Manipulator States
Every Synapse manipulator owns a single state object for its lifetime. The state is the canonical source of truth for joint positions, TCP pose, velocities, torques, and forces - and it behaves identically across every supported brand.
INFO
On connecting to real hardware, the state is overridden by live controller values.
connect() switches into live mode, disconnect() returns to commanded-cache mode while keeping the last live values in the cache.
Unit
All angles are in degrees, distances in meters. TCP pose uses Synapse convention [x, y, z, rx, ry, rz] with Euler XYZ orientation in degrees.
State Reference
Each property below maps to a dedicated getter skill. The same property is read in both offline and live modes. When connected to hardware, all states are updated from the controller.
Live state - "what is the robot doing right now?"
| Property | Type | Getter |
|---|---|---|
is_connected | bool | Is Connected |
joint_positions | np.ndarray(ndof,) | Get Joint Positions |
joint_velocities | np.ndarray(ndof,) | Get Joint Velocities |
joint_torques | np.ndarray(ndof,) | Get Joint Torques |
tcp_pose | np.ndarray(6,) | Get Cartesian Pose |
tcp_speed | np.ndarray(6,) | Get TCP Speed |
tcp_force | np.ndarray(6,) | Get TCP Force |
Target state - "what is the controller commanding right now?"
For offline mode, they return the last values set by the set_* skills. For live mode, they reflect the controller's current target - the next waypoint it's trying to reach, the speed it's trying to achieve, etc.
| Property | Type | Getter |
|---|---|---|
target_joint_positions | np.ndarray(ndof,) | Get Target Joint Positions |
target_joint_velocities | np.ndarray(ndof,) | Get Target Joint Velocities |
target_joint_accelerations | np.ndarray(ndof,) | Get Target Joint Accelerations |
target_tcp_pose | np.ndarray(6,) | Get Target TCP Pose |
target_tcp_speed | np.ndarray(6,) | Get Target TCP Speed |
Timestamp
| Property | Type | Getter |
|---|---|---|
timestamp | float | Get Timestamp |
OFFLINE ZEROS
Velocity, torque, force, and target-velocity/-acceleration channels return correctly-shaped zero arrays when the robot is not connected - there is no synthesised value. If you depend on these signals (force mode, contact detection, control-loop dampers, etc.), the manipulator must be connected to real hardware.

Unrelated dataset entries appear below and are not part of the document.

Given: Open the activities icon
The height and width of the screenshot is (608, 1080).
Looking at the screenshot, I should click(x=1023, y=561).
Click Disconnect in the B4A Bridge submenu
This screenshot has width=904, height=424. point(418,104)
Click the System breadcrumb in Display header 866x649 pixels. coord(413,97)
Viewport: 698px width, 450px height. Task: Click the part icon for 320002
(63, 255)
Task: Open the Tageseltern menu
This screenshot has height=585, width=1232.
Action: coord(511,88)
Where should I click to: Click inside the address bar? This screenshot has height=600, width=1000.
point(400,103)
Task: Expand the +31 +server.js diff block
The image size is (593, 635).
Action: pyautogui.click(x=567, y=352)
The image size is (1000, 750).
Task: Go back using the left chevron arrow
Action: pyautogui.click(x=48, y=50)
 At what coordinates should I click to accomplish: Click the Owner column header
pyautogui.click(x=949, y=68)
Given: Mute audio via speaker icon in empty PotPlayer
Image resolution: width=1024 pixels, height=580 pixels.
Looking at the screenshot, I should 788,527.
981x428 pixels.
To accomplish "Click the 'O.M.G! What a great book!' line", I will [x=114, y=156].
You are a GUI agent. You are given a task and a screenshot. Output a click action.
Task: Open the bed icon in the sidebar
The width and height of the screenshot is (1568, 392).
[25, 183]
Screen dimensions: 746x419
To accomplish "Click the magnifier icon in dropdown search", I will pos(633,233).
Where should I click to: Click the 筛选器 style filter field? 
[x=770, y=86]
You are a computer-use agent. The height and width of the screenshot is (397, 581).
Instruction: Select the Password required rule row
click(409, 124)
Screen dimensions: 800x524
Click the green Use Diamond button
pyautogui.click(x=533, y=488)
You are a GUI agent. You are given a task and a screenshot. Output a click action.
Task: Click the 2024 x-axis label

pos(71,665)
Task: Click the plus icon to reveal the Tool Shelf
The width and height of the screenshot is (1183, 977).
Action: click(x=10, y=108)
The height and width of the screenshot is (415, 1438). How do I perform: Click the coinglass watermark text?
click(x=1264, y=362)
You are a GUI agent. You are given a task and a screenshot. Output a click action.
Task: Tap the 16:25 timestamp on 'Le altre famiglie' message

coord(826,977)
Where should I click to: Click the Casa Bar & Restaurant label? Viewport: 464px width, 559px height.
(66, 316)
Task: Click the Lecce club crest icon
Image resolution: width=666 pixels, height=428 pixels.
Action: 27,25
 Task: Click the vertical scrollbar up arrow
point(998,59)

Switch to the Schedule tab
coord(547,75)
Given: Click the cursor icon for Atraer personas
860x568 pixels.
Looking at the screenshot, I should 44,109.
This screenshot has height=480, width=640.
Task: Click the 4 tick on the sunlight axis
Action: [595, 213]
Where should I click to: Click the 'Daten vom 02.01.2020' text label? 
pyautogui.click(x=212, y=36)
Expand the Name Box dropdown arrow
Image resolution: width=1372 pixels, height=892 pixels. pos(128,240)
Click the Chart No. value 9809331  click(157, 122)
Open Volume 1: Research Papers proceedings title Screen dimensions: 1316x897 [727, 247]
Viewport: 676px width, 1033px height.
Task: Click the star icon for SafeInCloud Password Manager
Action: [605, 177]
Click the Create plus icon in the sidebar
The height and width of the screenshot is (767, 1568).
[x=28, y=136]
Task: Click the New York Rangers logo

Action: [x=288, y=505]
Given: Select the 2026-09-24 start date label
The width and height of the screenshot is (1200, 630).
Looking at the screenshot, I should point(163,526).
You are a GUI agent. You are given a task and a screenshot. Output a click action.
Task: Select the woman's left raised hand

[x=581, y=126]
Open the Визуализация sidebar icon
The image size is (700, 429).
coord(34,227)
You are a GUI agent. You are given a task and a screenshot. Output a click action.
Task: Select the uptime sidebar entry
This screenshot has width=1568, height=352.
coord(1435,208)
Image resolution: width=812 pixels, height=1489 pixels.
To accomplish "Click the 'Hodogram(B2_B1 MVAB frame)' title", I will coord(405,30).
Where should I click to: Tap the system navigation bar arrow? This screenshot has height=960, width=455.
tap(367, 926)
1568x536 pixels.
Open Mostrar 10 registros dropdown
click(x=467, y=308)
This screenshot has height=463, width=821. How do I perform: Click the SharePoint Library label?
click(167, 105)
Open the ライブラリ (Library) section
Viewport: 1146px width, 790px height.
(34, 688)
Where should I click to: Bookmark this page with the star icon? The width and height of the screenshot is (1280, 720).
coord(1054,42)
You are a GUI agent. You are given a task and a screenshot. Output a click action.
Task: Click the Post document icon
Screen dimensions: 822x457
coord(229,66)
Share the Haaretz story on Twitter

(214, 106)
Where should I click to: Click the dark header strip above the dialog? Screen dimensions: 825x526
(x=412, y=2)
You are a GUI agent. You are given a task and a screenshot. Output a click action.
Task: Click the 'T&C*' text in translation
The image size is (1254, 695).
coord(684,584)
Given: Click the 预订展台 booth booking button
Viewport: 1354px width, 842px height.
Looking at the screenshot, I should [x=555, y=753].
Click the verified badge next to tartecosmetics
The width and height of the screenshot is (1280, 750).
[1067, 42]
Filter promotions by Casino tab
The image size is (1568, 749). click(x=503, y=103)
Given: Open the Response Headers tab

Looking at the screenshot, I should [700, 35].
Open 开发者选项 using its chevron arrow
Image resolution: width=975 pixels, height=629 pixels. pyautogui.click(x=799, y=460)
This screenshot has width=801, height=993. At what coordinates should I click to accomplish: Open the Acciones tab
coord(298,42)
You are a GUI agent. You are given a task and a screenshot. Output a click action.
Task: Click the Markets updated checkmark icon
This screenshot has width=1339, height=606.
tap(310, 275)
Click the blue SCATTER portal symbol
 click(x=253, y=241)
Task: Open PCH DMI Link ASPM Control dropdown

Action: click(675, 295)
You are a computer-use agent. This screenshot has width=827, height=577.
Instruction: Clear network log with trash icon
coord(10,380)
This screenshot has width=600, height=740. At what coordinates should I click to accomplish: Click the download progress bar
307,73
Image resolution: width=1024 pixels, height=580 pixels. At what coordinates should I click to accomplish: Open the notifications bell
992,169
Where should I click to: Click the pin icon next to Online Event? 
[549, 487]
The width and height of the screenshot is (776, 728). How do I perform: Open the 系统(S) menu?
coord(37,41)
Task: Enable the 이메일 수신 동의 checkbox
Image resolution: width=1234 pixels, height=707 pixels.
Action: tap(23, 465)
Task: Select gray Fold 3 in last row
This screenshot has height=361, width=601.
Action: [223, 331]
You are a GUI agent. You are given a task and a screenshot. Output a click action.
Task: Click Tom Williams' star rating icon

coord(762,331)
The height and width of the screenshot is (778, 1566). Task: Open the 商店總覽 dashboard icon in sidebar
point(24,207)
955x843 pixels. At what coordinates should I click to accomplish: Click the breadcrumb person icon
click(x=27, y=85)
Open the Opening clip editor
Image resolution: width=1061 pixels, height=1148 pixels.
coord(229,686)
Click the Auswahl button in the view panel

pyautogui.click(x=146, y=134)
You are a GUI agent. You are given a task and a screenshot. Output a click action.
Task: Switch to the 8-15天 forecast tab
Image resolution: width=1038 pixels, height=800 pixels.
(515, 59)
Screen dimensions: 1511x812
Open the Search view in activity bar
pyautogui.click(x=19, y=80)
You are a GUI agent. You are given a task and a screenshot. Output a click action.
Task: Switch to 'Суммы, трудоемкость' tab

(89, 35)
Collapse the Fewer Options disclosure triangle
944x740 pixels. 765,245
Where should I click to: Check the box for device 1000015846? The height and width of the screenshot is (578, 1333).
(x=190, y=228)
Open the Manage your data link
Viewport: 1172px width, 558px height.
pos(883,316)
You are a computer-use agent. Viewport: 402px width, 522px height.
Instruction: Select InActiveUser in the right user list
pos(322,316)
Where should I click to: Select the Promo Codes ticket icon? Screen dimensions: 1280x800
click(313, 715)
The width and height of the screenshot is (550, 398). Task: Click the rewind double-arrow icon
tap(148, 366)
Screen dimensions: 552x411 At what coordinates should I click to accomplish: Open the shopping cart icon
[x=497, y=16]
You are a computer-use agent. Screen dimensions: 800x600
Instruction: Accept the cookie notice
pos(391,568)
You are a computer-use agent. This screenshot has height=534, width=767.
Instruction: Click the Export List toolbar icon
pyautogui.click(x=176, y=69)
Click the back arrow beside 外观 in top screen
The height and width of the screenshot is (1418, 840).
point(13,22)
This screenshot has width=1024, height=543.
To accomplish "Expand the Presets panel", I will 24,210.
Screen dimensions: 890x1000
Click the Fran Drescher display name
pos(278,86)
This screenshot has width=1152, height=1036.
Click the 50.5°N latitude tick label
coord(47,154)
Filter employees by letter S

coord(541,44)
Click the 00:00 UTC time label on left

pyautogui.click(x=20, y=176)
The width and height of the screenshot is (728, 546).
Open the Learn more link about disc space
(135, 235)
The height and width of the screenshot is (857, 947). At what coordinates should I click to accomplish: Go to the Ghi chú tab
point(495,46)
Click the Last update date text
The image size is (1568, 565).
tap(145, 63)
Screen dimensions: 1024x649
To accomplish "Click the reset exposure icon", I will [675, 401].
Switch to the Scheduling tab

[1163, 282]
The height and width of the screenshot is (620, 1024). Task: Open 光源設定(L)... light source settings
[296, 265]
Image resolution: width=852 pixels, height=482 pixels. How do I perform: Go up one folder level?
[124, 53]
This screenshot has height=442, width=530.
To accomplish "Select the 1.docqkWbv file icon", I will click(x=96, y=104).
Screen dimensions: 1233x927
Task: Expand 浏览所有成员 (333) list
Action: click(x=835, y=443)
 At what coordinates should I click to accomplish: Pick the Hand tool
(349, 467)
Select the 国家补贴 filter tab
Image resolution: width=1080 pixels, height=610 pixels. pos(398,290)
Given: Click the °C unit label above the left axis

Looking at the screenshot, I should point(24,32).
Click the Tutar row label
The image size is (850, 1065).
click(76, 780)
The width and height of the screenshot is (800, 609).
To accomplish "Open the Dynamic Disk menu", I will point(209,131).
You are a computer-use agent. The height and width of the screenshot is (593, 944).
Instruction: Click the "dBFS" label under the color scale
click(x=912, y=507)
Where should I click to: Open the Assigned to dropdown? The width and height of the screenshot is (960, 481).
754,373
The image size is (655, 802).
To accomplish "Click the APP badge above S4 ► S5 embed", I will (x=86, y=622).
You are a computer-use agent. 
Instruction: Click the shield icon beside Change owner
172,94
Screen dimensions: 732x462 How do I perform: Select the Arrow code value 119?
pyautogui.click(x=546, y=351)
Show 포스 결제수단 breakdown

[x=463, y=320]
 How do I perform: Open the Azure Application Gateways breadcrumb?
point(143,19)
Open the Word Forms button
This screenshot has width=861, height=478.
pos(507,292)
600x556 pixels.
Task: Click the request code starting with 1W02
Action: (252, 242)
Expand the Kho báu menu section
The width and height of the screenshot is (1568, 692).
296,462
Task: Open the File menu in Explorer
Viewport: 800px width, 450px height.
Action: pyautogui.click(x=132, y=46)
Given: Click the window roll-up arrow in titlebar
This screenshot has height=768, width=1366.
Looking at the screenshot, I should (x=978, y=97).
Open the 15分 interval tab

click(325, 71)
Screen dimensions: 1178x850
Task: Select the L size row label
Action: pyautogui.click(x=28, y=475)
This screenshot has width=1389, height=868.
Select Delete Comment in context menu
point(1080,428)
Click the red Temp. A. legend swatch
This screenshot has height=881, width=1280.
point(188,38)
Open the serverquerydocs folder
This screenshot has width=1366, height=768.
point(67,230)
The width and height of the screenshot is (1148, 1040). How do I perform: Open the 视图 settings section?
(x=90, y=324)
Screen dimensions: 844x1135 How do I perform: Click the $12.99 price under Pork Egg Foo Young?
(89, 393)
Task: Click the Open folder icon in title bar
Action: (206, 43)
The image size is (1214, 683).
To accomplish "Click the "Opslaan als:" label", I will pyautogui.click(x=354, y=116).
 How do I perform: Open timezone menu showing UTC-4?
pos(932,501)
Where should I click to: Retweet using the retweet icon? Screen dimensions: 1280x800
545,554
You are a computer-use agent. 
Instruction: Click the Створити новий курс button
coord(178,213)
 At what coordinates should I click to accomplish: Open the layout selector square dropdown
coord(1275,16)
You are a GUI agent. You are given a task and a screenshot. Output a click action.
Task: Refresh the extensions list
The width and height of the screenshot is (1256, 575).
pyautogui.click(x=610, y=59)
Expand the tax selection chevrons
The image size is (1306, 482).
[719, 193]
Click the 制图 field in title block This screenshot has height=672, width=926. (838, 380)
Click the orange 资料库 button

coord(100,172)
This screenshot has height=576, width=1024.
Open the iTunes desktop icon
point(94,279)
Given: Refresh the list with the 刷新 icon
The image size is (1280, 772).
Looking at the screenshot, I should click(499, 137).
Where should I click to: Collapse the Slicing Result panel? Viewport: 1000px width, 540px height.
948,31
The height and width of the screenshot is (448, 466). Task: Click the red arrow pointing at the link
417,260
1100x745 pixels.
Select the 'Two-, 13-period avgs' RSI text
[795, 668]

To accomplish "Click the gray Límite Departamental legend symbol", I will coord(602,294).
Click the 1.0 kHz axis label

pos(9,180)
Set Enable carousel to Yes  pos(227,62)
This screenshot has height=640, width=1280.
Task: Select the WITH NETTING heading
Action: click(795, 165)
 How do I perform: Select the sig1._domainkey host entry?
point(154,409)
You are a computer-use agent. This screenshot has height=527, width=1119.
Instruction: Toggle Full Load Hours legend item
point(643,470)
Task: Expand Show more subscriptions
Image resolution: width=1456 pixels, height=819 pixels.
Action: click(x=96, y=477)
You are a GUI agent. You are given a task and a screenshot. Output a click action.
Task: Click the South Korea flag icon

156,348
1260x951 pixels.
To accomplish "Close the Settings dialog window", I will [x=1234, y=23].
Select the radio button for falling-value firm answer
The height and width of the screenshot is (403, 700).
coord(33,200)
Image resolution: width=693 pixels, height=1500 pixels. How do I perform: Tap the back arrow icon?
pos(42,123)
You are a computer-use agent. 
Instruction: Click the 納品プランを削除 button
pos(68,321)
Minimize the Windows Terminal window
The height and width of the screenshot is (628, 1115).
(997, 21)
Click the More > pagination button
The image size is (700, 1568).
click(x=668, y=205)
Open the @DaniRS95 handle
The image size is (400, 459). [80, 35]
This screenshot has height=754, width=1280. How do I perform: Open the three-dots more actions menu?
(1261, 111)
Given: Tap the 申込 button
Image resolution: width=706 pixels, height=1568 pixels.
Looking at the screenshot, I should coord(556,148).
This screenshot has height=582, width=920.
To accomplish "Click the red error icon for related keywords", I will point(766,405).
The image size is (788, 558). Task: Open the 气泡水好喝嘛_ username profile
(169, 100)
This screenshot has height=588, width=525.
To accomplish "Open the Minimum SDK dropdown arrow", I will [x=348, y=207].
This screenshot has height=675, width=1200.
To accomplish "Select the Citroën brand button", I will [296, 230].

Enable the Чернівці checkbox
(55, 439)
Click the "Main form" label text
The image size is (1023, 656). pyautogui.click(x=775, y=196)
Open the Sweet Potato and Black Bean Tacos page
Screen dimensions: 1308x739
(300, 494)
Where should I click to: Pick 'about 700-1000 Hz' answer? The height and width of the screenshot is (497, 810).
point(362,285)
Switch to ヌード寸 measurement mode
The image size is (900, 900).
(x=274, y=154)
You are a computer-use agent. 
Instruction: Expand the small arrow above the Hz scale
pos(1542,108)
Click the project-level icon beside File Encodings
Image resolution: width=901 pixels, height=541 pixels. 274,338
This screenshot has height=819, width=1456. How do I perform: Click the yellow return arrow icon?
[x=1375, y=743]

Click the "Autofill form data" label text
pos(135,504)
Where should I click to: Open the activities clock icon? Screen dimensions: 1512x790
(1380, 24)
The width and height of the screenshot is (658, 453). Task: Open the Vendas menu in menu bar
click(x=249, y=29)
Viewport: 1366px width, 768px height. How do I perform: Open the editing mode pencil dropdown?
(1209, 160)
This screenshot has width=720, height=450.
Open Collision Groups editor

Offline Mode (Not Connected)
When a manipulator is created but not connected to hardware, its state is seeded with default joint configurations and the corresponding TCP pose via FK.
When the manipulator is not connected to hardware, the states are purely a cache of the last values set by the set_* skills. For example:
set_joint_positions(q)updates the cached joint positions and refreshestcp_posevia FK.set_cartesian_pose(pose)solves IK forq, then updates both the joint and TCP caches.- Velocity / torque / force properties return zeros as described in the table above.
This is what makes offline kinematics workflows work end-to-end: you can call get_cartesian_pose(), get_link_transforms(), forward_kinematics(...), etc. without ever connecting to a controller.
Live Mode (Connected)
robot.connect(ip=...) attaches a brand-specific hardware adapter to the state. The adapter wraps the controller's native telemetry (RTDE on Universal Robots, FCI on Franka, etc.) and converts every read into Synapse conventions before returning. After connect():
- All state reads forward to the adapter and return live controller values.
set_*skills issue motion commands to the controller; the cache is still written but the adapter is the source of truth.- Velocities, torques, forces, and targets become observable (no longer zero-filled).
robot.disconnect() runs the inverse: it captures the most recent live values into the commanded cache, then clears the adapter so subsequent reads continue to report where the robot just was rather than snapping back to the startup defaults.
Notes
- Active development.
ManipulatorStateis under active development - property names, defaults, and the offline-vs-live semantics may change between releases. - Defaults are deliberate. Pick a default joint configuration far from singularities and joint limits - both the offline TCP pose and the implicit IK seed derive from it.
disconnect()does not reset. State reads after a disconnect continue to report the last live values, not the startup defaults. This keeps offline analysis right after a teardown meaningful.- Velocities and forces are zero offline. If you depend on these signals, the manipulator must be connected.
- One state per manipulator. Two
robot = UniversalRobotsUR10E()instances are independent and own separate state objects.